**What this task involves**.
For the listing below, print exactly the lines from the line with "The image size is (1376, 868)." to the line with "Uncheck Scroll browser page to top", both included, and nothing beyond them.

**Material provided**.
'''

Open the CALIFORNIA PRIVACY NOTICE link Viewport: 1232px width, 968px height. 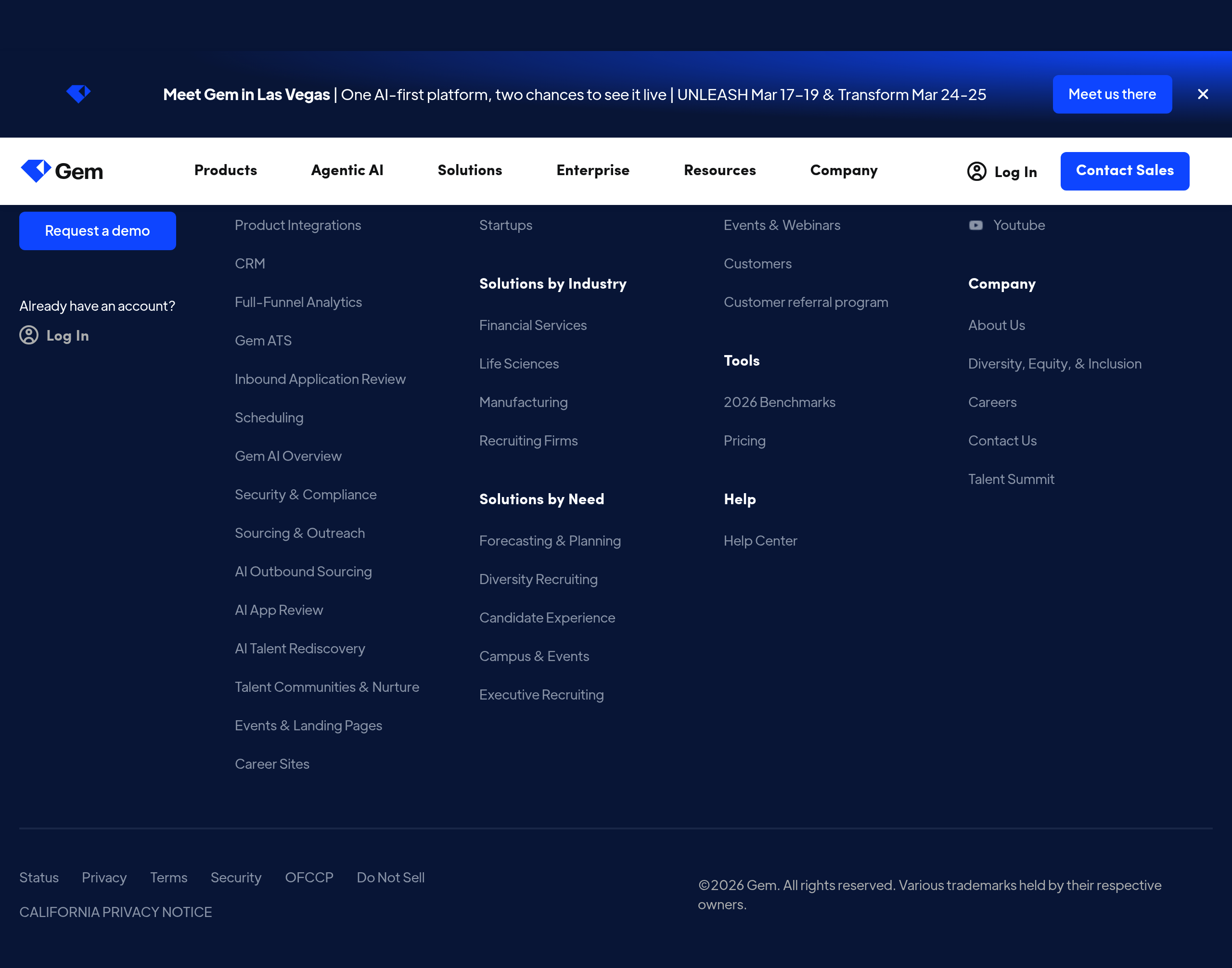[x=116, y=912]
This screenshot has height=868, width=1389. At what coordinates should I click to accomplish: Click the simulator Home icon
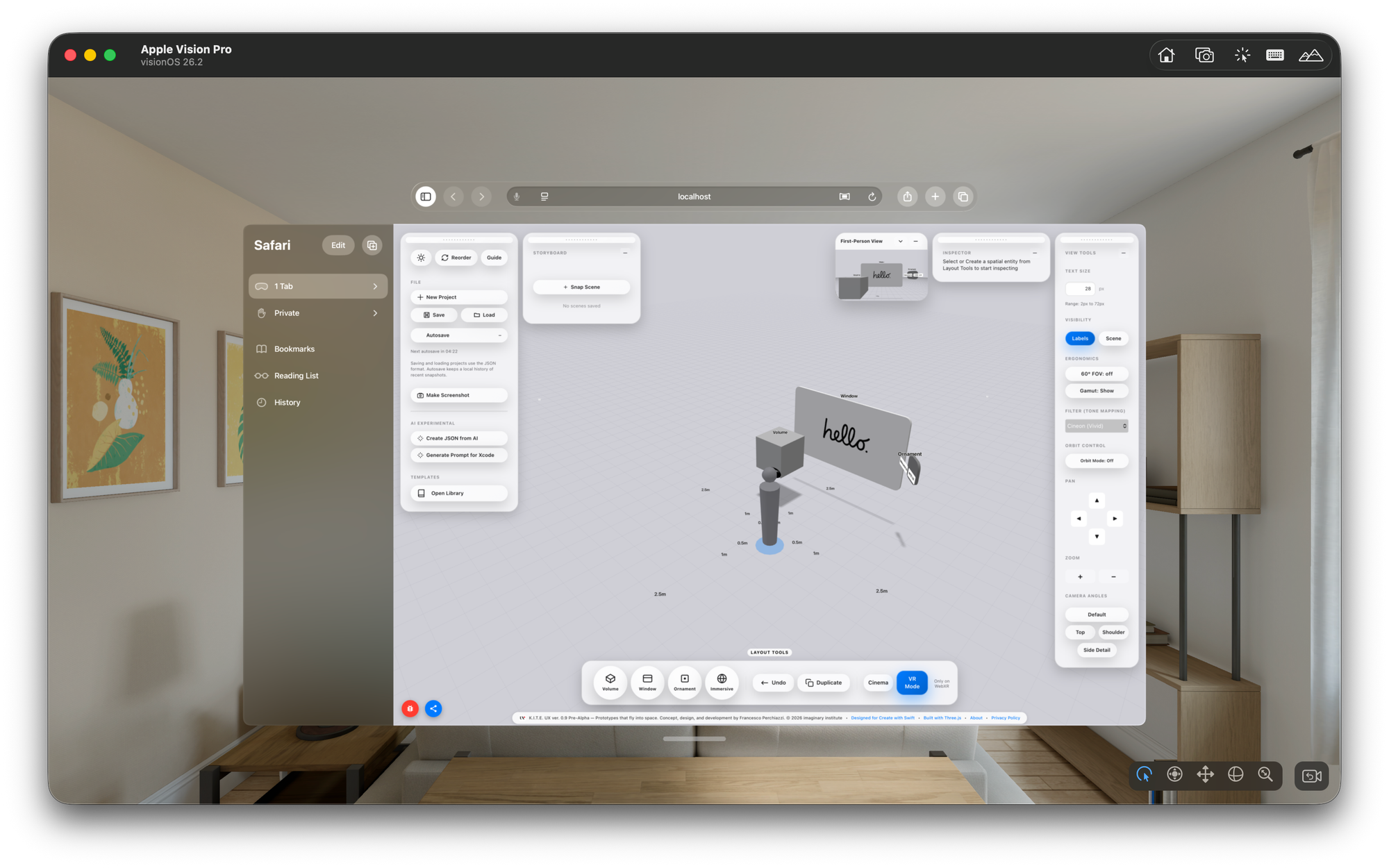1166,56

'''
'''

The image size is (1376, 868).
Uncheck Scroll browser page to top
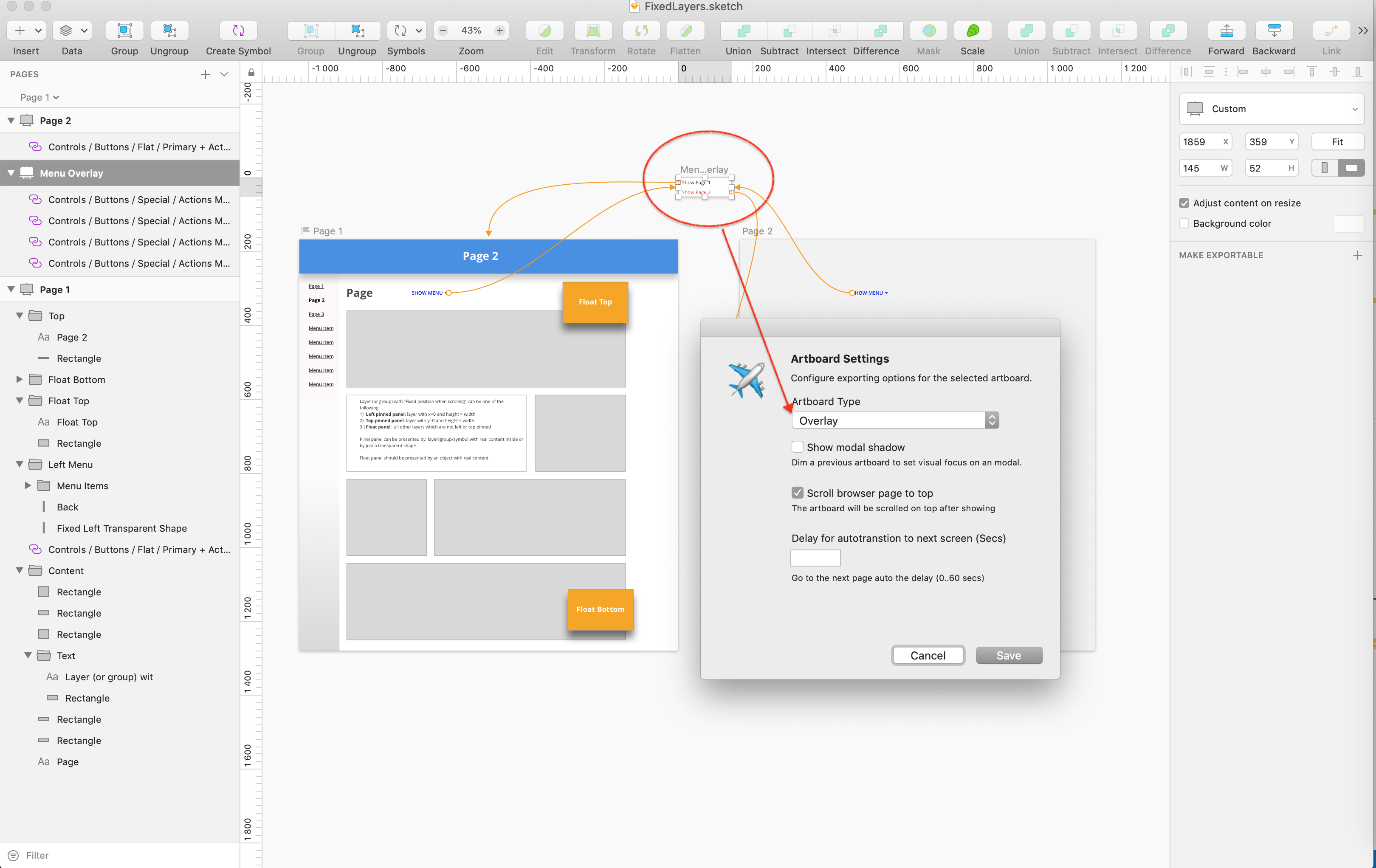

'''
'''

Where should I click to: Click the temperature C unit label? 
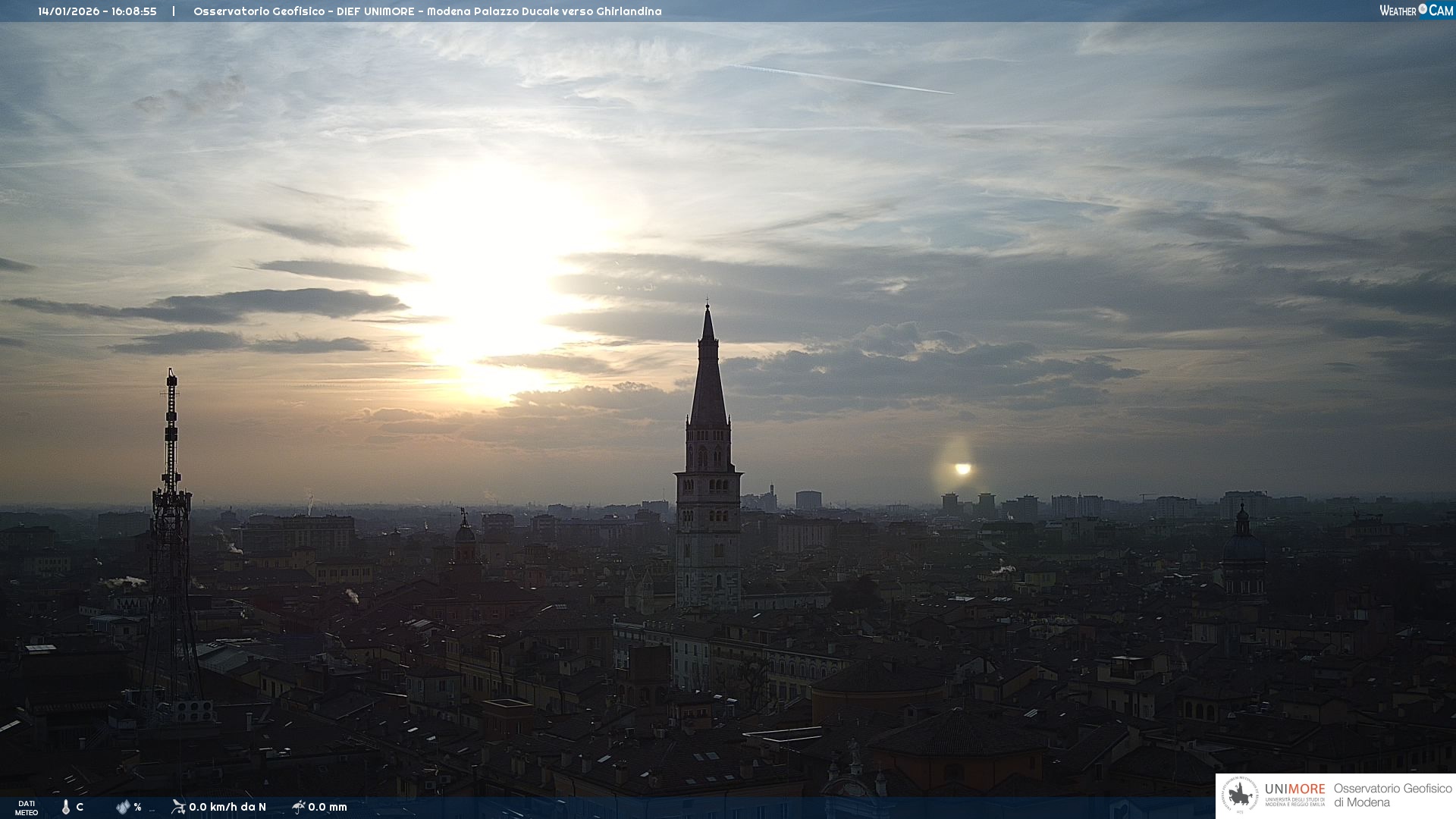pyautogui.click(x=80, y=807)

'''

**Solved exercise**.
The image size is (1376, 868).
Uncheck Scroll browser page to top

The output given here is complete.